Désordre alphabétique

Alphabet en barreA l'entrée des élèves en sixième, sont organisées des évaluations à l'échelle nationale. Nos chères têtes blondes, brunes et rousses composent donc, en français et en mathématiques, sur de petits cahiers d'exercices destinés à faire le point sur les connaissances des élèves à leur arrivée au collège. Les résultats sont ensuite saisis dans un logiciel aussi performant que Word, aussi évolué que Notepad et aussi buggé que Windows - j'ai nommé J'ADE - pour être traités en aval par le Ministère de l'Education Nationale, qui a le chic pour les classer en proprettes statistiques, les arranger en grâcieuses courbes, les présenter en de chatoyants et colorés graphiques, en somme, pour alimenter des rapports dont les conclusions resteront lettres mortes dans quelques archives déjà poussiéreuses. Ces évaluations massives sont toujours l'occasion pour les profs de français et de maths, en début d'année, de mesurer combien celle-ci va être looooongue et ardue.

Ce soir, j'ai corrigé les chefs d'oeuvre de mes petits diablotins. Je suis partagée entre la stupeur et l'hilarité. Sur 24 élèves, seuls 5 élèves ont l'équivalent de ce qui serait la moyenne (si elle était calculée, mais surtout gardons-nous en !) La plus haute note approcherait les environs du 11/20. Tous les autres petiots ont une note inférieure à 10, la plupart tournent à des résultats de l'ordre de 06/20.

Dans l'absolu, on pourrait encore se consoler (ou s'aveugler) en estimant que les questions sont peut-être d'un niveau trop élevé. Un coup d'oeil à ces dernières nous ôte hélas tout recours à cette hypothèse ; jugez par vous-même à partir de cet échantillon, je crois, assez représentatif de l'ensemble :Il y a certes quelques questions d'un ridicule consommé, mais enfin, le niveau est au plancher.

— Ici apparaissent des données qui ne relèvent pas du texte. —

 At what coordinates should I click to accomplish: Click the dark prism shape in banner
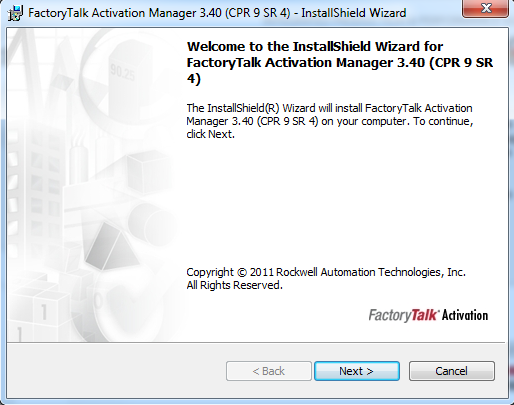coord(112,247)
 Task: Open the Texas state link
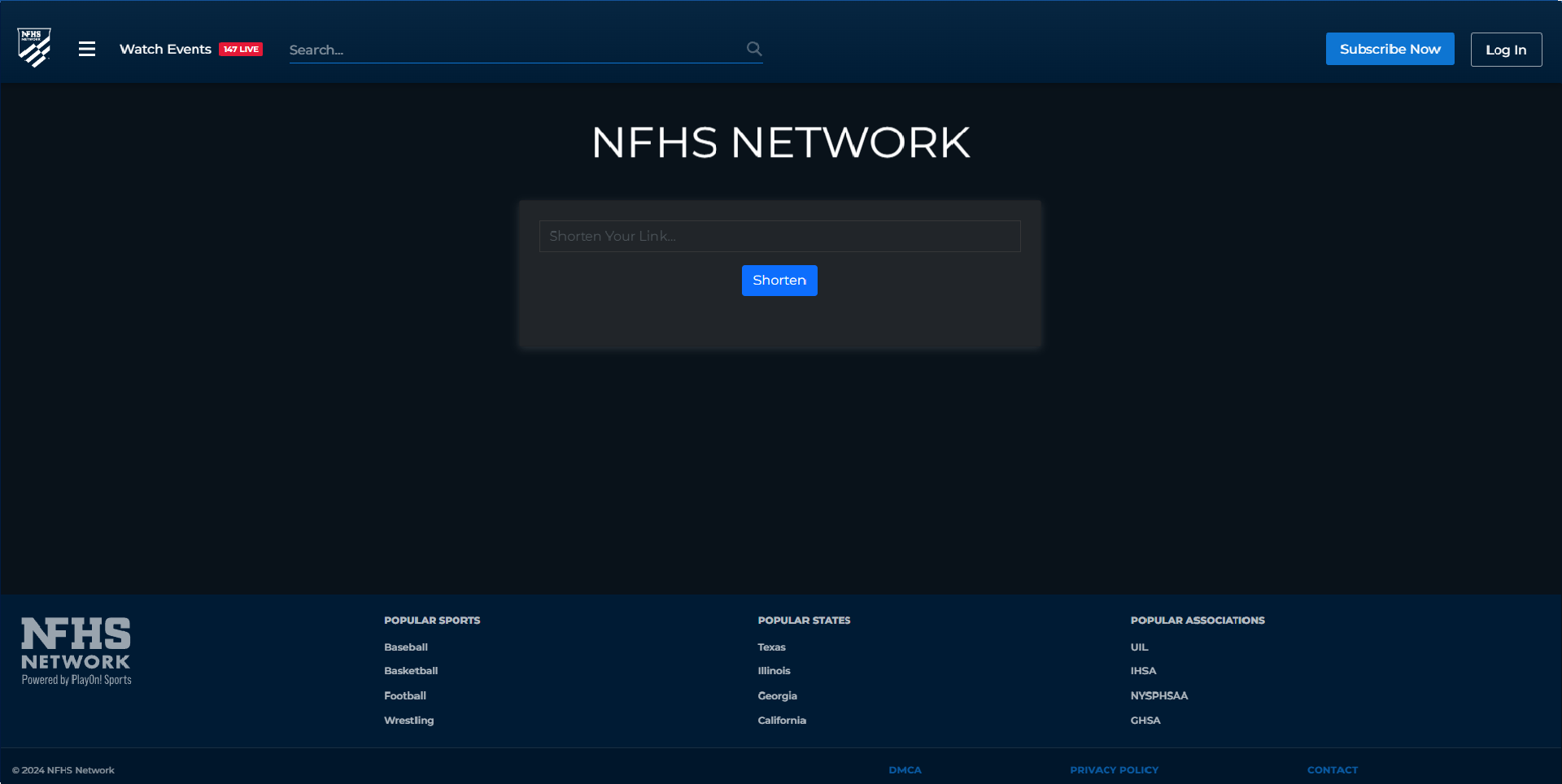click(x=771, y=647)
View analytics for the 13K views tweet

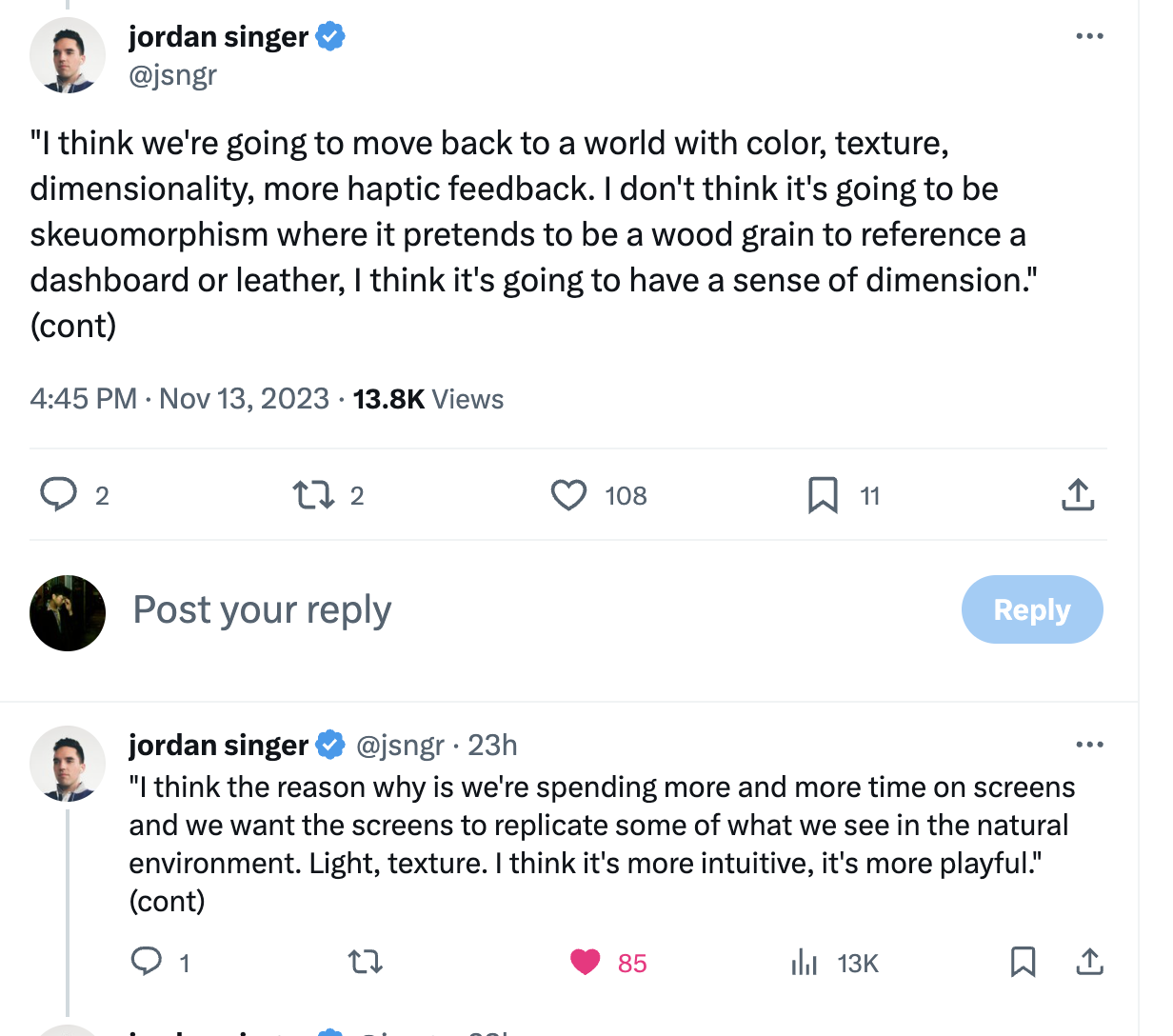[805, 962]
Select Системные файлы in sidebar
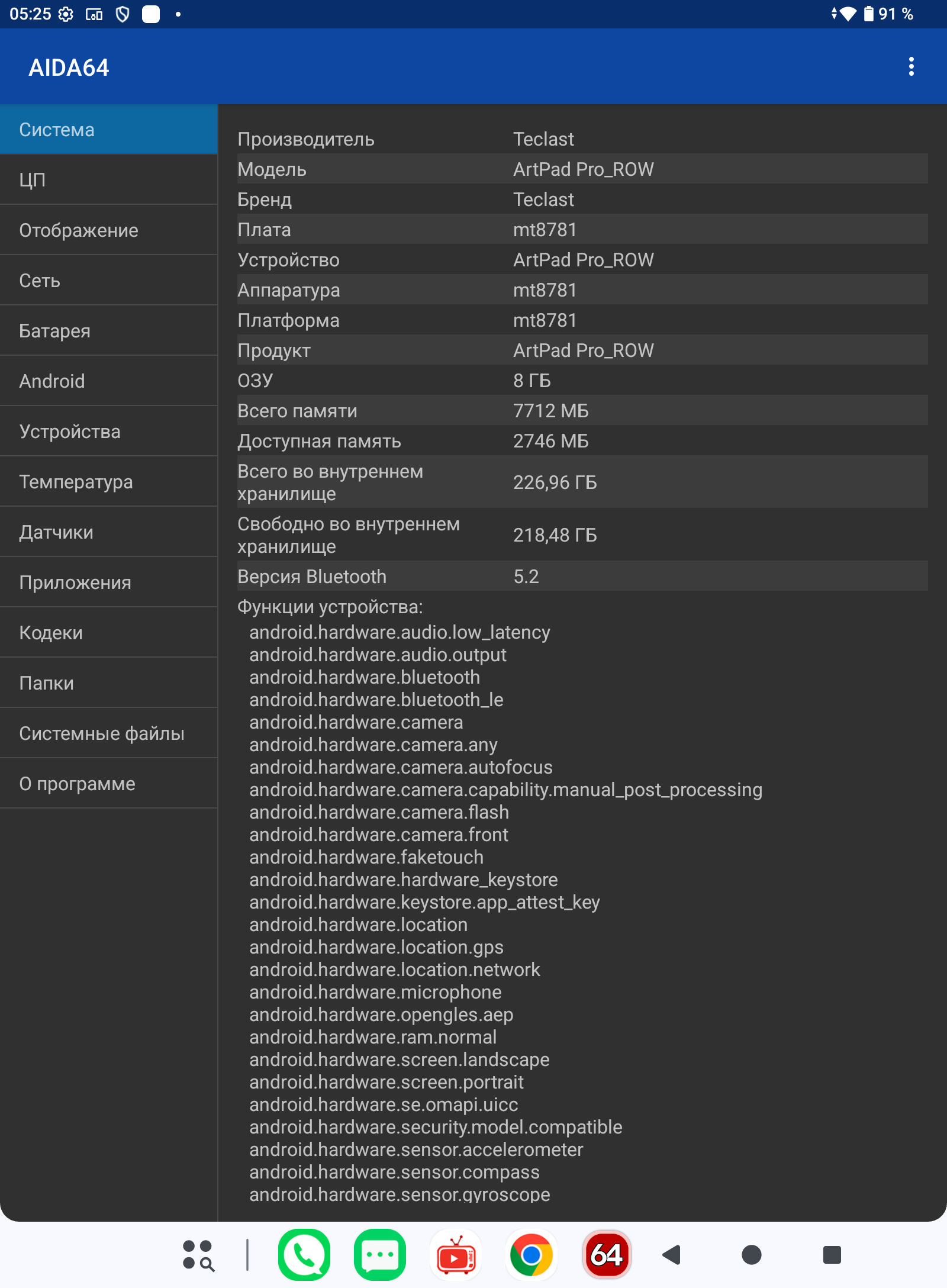 point(109,733)
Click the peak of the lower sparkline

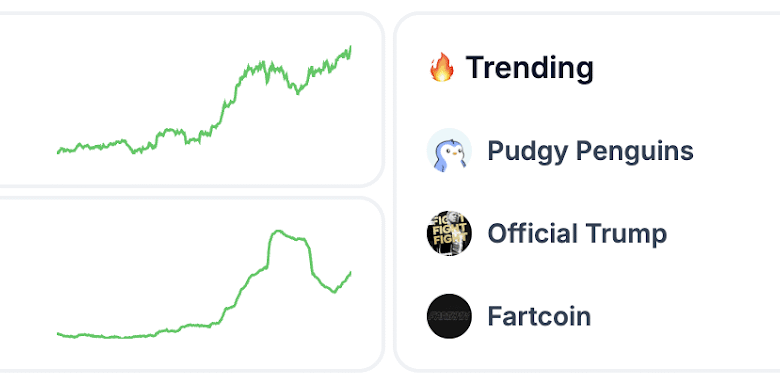point(278,231)
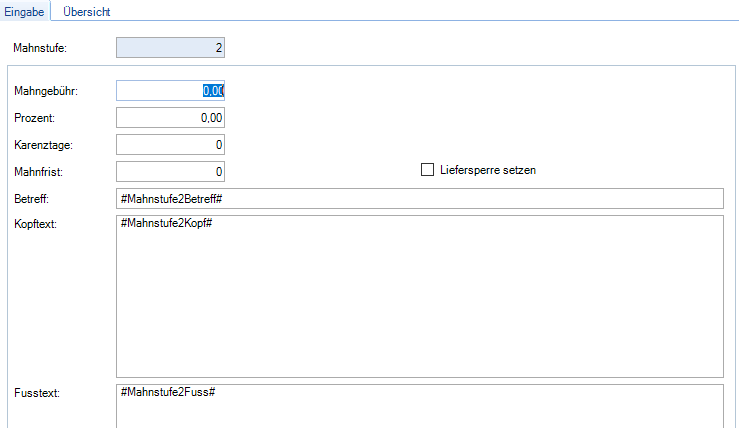
Task: Click the Mahnfrist number field
Action: coord(170,172)
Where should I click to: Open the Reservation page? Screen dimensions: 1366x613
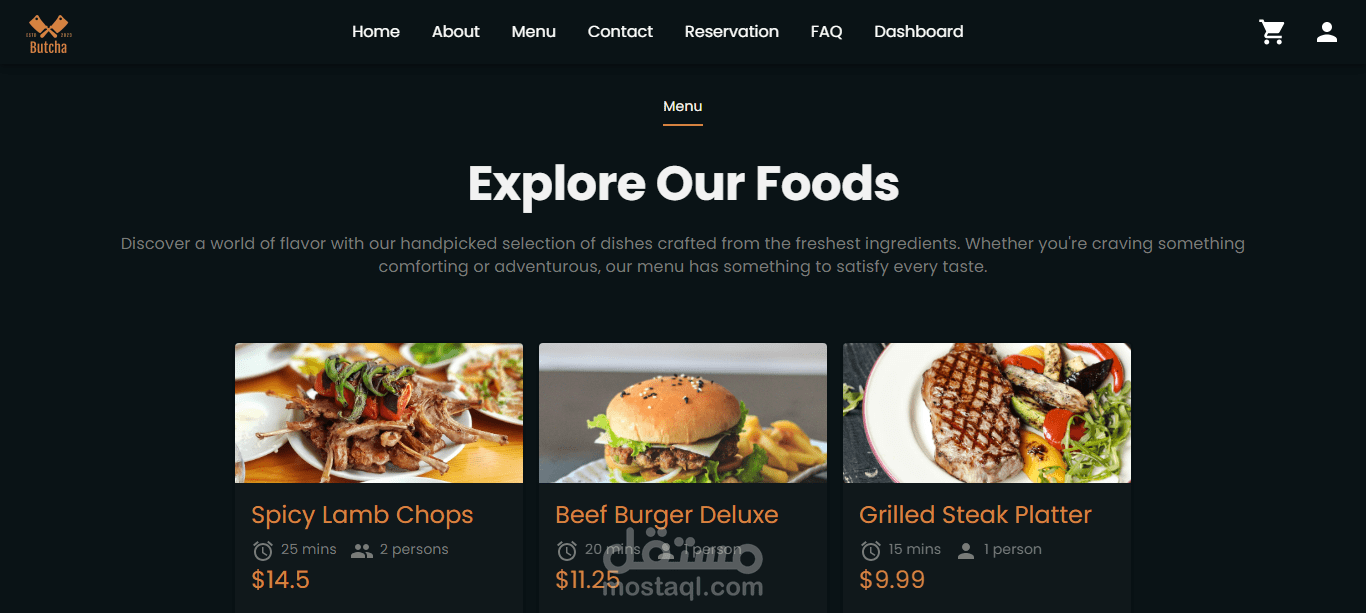[x=732, y=32]
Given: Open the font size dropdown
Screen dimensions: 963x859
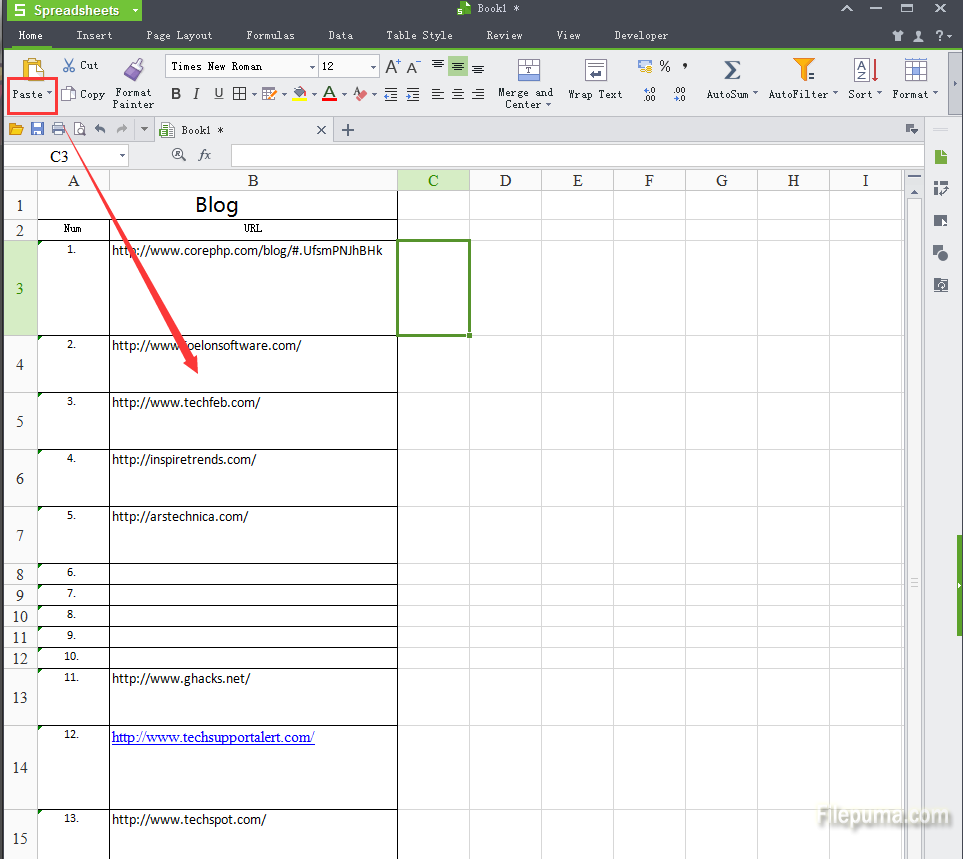Looking at the screenshot, I should (373, 67).
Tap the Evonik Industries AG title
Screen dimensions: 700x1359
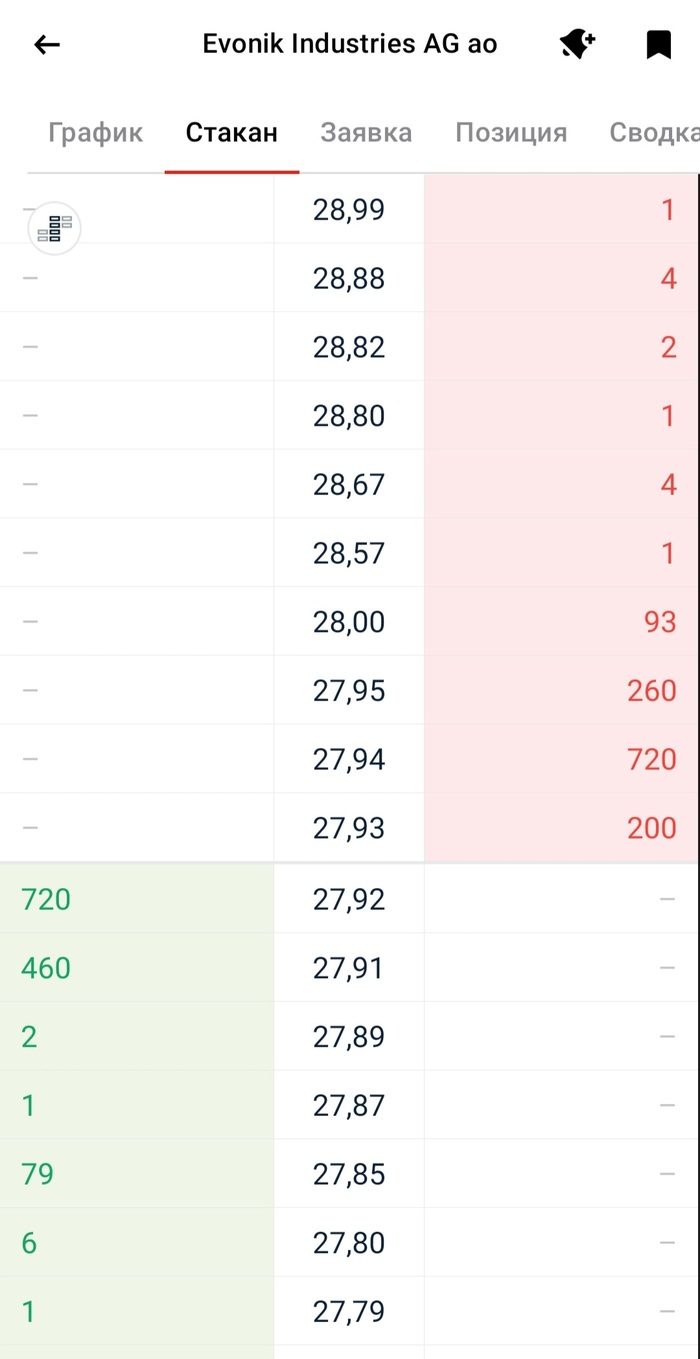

L'une des questions soumet à la sagacité des enfants l'énigme suivante : "Donner me monsieur pardon pourriez renseignement un vous ? Dans cette suite de mots, comment les mots sont-ils classés ?" Voici la réponse, perturbante et profonde assurément, qui revient sous plusieurs plumes : "Les mot son classée dans le désordre alphabitique". Être classé dans le désordre : waaah, quel abîme de perplexité s'ouvre là ! Et pas n'importe quel désordre, hein : le désordre alphabétique ! Mes élèves sont plus brillants qu'il n'y paraît : ils intuitionnent rien moins qu'un avatar du principe de l'entropie. Moi je dis : quel talent ! biggrin

Saute-Mouton - http://realia.free.fr/sautemouton_avril/newsprt.php?lng=fr&pg=1715 - [Version PDF]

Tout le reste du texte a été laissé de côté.